-- Assignment --
Extract each line holding the word "column" from the entries.

-- Records supplied --
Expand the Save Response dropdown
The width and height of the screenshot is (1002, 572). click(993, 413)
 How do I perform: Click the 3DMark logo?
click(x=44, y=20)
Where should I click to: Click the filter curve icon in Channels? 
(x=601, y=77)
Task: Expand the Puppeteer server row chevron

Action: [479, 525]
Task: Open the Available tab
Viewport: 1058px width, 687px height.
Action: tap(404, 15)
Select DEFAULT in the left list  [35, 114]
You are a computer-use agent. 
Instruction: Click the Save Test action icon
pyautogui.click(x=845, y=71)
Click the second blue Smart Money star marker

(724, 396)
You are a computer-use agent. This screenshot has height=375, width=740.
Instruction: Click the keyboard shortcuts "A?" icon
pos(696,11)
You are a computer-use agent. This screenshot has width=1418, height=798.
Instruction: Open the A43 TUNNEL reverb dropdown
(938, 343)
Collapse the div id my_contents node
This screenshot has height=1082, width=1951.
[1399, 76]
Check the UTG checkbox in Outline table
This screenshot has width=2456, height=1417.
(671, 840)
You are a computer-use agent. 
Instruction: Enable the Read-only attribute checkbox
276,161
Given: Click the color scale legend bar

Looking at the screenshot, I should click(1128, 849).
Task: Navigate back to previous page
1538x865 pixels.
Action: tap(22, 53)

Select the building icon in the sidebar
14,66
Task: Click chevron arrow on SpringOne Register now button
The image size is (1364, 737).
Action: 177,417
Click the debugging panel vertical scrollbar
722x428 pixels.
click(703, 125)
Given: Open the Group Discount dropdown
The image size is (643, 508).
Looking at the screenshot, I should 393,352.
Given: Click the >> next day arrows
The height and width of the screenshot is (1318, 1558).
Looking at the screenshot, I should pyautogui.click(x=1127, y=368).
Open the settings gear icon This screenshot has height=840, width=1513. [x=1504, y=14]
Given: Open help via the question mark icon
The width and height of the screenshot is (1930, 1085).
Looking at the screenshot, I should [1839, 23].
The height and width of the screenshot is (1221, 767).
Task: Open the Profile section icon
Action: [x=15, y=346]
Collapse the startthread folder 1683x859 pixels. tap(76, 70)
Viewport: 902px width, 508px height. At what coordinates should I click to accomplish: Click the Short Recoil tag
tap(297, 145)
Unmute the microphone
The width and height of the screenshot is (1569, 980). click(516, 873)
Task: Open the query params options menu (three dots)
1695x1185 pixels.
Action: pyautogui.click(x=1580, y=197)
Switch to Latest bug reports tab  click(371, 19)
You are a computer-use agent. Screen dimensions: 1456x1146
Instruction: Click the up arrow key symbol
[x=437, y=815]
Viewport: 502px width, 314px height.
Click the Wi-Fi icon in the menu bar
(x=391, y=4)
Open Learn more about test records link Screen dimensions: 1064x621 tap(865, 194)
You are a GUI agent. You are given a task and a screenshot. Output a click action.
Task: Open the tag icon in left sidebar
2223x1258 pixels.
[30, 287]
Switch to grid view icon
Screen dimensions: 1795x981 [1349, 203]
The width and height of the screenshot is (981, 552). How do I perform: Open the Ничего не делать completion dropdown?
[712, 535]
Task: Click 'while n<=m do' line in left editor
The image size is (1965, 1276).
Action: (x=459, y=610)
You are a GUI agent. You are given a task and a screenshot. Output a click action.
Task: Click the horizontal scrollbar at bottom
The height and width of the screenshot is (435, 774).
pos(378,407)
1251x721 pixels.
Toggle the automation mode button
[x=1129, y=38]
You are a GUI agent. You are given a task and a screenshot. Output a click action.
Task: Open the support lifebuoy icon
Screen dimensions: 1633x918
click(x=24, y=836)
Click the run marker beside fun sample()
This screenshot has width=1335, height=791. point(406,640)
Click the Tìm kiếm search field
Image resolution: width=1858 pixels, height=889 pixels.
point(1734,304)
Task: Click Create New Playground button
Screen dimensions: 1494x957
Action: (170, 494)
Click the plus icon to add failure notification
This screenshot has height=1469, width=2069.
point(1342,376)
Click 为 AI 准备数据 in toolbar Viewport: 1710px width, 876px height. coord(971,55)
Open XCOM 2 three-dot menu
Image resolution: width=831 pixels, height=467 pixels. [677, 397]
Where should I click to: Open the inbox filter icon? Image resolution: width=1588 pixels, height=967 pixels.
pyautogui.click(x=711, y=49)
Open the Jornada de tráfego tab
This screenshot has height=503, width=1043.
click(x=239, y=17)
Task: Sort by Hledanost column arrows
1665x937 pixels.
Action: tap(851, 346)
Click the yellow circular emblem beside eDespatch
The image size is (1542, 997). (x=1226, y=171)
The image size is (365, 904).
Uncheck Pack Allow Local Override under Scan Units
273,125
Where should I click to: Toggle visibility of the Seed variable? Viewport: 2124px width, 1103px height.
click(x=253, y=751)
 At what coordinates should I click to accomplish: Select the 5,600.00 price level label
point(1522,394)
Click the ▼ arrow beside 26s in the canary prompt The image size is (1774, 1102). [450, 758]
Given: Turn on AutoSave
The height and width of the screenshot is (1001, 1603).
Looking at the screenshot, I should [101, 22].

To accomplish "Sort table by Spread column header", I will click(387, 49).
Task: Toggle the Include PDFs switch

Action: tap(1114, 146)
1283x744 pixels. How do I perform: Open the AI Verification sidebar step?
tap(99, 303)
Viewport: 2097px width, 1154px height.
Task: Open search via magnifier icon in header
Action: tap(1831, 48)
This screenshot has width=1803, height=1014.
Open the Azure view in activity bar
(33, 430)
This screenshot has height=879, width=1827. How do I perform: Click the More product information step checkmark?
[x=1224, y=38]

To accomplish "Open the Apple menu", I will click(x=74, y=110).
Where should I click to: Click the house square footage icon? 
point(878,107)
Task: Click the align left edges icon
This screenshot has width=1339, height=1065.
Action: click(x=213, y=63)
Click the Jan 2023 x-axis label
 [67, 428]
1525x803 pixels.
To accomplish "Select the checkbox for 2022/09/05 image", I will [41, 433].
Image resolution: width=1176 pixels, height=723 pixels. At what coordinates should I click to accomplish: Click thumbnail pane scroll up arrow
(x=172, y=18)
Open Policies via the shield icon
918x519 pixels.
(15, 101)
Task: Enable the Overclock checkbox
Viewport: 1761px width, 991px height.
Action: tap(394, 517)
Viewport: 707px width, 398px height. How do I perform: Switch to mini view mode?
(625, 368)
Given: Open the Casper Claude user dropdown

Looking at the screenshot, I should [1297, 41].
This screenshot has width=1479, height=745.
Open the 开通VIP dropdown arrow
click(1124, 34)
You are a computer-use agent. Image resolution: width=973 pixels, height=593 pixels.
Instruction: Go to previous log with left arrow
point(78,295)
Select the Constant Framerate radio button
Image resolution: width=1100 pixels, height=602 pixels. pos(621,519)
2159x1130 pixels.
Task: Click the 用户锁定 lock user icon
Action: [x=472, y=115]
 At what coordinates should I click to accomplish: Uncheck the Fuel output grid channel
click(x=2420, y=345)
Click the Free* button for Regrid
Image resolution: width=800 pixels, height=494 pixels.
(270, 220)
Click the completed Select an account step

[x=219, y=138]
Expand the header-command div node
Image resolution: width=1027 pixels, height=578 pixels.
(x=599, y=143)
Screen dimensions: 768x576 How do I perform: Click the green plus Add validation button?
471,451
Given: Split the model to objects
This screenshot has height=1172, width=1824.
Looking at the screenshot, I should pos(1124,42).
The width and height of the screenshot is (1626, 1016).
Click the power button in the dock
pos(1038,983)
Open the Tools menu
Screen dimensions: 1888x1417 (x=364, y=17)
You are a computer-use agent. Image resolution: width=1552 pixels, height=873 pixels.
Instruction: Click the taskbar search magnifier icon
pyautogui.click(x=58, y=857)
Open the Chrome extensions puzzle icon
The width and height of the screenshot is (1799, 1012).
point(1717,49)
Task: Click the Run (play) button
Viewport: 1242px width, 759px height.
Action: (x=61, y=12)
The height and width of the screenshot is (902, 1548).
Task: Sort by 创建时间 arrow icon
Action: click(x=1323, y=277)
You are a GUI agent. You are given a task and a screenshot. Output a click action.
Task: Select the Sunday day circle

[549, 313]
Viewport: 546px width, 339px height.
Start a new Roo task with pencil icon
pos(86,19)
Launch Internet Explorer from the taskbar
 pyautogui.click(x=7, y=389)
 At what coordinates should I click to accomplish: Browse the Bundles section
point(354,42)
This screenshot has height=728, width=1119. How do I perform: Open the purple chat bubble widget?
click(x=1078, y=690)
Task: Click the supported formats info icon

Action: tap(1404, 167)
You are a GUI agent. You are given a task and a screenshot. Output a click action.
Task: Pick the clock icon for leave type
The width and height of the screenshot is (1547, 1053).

-- Exercise output --
Task: Sort by Hledanost column arrows
To accomplish "Sort table by Spread column header", I will click(387, 49).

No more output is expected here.